* [Exercise goal] Below are records; copy every line among them that contains the word "Expand".

(Saved entries)
-*-
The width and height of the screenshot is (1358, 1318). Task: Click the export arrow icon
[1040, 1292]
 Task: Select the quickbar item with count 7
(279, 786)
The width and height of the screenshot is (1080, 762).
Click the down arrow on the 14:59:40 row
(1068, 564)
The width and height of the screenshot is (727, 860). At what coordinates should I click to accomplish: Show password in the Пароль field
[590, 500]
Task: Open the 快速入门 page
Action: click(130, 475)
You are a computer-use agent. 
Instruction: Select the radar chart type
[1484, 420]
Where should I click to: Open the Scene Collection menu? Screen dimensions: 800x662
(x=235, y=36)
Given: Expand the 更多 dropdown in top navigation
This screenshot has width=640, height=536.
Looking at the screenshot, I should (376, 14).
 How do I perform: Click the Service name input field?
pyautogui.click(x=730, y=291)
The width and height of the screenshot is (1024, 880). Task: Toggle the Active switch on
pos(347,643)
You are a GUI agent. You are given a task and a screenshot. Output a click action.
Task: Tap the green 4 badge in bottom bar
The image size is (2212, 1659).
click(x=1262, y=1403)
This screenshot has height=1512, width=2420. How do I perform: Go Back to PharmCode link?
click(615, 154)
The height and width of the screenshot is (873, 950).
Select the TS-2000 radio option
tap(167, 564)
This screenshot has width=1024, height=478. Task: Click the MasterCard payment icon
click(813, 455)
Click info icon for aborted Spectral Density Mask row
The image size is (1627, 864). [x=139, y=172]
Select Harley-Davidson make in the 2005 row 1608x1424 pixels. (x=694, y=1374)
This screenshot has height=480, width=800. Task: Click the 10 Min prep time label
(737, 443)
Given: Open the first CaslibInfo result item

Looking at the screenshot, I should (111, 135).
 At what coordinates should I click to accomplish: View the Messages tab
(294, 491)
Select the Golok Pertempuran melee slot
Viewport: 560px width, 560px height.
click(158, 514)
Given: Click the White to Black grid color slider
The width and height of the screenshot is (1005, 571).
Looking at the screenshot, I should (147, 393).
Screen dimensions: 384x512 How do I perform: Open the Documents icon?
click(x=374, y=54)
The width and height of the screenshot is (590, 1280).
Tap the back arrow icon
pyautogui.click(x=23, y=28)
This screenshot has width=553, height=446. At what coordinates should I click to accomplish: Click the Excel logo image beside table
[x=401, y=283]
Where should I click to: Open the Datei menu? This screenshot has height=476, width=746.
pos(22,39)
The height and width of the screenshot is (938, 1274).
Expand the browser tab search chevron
-*-
* [Answer space]
Given: Expand the 更多 dropdown in top navigation
Expand the browser tab search chevron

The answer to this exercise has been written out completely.